**What you need to do:** Take the entries below and print, exactly, the stretch from the line containing "Kißlegg (941, 590)" through the line containing "Newest (66, 493)", both included.

Stored records:
Content starts

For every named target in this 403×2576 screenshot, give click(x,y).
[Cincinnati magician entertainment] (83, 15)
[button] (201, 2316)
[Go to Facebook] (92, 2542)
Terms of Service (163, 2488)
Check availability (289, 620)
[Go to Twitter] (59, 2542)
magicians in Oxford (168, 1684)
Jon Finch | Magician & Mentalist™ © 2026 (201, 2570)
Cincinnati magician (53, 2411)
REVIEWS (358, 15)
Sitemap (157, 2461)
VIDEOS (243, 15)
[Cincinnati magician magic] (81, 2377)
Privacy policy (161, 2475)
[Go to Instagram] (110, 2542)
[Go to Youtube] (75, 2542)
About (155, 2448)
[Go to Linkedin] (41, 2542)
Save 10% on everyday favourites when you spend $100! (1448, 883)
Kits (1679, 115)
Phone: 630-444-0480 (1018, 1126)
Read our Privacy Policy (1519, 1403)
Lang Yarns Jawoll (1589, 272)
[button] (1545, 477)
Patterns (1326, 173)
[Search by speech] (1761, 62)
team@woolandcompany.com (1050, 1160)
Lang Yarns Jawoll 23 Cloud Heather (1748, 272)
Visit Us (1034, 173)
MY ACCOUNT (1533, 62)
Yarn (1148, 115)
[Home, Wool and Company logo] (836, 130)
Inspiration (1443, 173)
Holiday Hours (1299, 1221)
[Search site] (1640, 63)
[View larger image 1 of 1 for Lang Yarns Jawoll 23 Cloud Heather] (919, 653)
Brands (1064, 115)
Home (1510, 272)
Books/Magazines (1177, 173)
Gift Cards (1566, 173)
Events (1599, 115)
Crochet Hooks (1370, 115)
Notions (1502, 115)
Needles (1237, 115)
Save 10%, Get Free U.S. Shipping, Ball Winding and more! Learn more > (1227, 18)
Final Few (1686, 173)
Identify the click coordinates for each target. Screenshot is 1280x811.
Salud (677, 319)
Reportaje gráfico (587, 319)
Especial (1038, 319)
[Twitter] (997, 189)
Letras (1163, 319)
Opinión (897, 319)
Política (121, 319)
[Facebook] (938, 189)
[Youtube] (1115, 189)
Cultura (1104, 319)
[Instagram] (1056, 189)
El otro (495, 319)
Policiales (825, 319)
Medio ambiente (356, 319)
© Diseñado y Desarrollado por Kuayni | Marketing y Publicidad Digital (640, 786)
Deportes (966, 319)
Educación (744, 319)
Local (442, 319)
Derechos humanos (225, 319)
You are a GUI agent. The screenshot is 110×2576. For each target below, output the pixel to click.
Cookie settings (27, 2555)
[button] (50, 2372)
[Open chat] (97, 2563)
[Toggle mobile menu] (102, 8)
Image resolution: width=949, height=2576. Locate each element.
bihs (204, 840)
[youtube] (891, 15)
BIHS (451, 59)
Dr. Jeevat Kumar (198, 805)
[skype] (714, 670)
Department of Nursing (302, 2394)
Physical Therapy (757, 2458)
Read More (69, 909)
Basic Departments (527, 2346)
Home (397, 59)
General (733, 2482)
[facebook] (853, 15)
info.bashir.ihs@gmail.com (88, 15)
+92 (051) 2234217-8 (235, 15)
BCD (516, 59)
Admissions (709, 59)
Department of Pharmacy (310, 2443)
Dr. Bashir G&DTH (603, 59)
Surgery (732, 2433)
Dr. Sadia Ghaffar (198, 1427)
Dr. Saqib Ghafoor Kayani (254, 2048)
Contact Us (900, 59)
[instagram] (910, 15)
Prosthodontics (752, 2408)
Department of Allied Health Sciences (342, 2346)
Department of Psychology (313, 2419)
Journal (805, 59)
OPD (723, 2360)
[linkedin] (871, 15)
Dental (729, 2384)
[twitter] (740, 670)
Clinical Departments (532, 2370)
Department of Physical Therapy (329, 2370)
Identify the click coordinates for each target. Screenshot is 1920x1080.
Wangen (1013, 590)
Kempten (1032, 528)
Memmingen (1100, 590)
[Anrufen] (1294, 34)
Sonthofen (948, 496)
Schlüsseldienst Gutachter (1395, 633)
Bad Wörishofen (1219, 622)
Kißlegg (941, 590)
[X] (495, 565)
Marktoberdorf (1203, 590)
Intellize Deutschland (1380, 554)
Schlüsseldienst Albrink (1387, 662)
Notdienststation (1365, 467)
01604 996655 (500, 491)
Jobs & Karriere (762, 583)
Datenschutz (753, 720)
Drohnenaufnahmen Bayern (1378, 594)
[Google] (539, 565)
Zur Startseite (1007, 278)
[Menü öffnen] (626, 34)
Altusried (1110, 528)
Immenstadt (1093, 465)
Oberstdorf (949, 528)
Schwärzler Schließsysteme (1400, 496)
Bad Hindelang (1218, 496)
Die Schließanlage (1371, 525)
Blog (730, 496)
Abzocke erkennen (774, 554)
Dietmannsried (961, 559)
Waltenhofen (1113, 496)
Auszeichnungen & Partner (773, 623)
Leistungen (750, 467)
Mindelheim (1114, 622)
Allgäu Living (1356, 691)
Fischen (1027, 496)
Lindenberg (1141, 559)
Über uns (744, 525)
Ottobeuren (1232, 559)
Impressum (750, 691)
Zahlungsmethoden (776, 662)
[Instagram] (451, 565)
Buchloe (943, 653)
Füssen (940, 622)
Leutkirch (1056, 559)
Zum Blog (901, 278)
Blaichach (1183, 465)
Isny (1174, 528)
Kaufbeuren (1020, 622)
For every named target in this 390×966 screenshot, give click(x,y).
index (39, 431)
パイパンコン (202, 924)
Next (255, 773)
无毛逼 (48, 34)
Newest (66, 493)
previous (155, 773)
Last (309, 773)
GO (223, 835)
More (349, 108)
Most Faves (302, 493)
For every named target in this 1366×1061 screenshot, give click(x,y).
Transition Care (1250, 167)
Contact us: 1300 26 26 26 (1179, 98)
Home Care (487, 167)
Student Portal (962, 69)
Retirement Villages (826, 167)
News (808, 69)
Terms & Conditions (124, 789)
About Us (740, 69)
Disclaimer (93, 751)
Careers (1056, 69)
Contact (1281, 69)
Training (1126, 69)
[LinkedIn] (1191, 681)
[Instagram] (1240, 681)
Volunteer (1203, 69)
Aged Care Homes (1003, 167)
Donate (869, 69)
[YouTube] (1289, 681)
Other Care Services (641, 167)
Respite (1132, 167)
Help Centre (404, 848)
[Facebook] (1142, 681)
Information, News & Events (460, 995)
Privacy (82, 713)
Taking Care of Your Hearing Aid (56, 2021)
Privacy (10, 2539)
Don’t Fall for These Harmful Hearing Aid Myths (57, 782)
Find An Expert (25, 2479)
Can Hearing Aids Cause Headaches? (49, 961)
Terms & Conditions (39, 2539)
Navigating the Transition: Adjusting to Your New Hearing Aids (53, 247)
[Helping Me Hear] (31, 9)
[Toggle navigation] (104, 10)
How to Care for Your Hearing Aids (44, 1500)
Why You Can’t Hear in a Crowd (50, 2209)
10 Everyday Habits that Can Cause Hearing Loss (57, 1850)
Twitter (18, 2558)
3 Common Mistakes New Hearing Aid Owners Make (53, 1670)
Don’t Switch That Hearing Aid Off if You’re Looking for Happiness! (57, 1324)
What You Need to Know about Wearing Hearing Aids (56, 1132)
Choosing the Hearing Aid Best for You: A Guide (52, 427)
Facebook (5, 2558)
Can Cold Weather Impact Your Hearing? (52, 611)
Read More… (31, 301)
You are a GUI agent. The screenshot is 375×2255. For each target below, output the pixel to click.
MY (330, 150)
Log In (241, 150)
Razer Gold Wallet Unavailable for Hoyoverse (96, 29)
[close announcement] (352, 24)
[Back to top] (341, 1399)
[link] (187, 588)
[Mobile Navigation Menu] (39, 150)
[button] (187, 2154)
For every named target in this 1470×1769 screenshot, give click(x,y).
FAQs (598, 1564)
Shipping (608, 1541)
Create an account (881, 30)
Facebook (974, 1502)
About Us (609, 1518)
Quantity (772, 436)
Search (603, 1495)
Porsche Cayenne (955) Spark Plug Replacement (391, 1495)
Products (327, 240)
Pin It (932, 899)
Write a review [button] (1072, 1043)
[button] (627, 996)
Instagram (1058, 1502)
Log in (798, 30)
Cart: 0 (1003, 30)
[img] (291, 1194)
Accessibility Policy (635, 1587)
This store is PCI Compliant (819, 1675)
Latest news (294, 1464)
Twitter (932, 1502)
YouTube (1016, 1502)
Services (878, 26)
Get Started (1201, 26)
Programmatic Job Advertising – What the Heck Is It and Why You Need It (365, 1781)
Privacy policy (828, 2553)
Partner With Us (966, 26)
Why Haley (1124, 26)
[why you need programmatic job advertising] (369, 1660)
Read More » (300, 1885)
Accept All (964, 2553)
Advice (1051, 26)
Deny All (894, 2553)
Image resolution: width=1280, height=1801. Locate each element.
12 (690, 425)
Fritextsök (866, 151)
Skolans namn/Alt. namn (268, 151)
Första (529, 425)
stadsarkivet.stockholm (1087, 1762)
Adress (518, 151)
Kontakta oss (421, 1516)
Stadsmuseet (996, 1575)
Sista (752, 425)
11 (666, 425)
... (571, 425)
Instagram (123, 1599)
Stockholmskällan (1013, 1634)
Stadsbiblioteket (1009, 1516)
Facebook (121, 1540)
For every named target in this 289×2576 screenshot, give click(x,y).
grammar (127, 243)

Content ends

**Response box:**
Kißlegg (941, 590)
[X] (495, 565)
Marktoberdorf (1203, 590)
Intellize Deutschland (1380, 554)
Schlüsseldienst Albrink (1387, 662)
Notdienststation (1365, 467)
01604 996655 (500, 491)
Jobs & Karriere (762, 583)
Datenschutz (753, 720)
Drohnenaufnahmen Bayern (1378, 594)
[Google] (539, 565)
Zur Startseite (1007, 278)
[Menü öffnen] (626, 34)
Altusried (1110, 528)
Immenstadt (1093, 465)
Oberstdorf (949, 528)
Schwärzler Schließsysteme (1400, 496)
Bad Hindelang (1218, 496)
Die Schließanlage (1371, 525)
Blog (730, 496)
Abzocke erkennen (774, 554)
Dietmannsried (961, 559)
Waltenhofen (1113, 496)
Auszeichnungen & Partner (773, 623)
Leistungen (750, 467)
Mindelheim (1114, 622)
Allgäu Living (1356, 691)
Fischen (1027, 496)
Lindenberg (1141, 559)
Über uns (744, 525)
Ottobeuren (1232, 559)
Impressum (750, 691)
Zahlungsmethoden (776, 662)
[Instagram] (451, 565)
Buchloe (943, 653)
Füssen (940, 622)
Leutkirch (1056, 559)
Zum Blog (901, 278)
Blaichach (1183, 465)
Isny (1174, 528)
Kaufbeuren (1020, 622)
For every named target in this 390×966 screenshot, give click(x,y).
index (39, 431)
パイパンコン (202, 924)
Next (255, 773)
无毛逼 (48, 34)
Newest (66, 493)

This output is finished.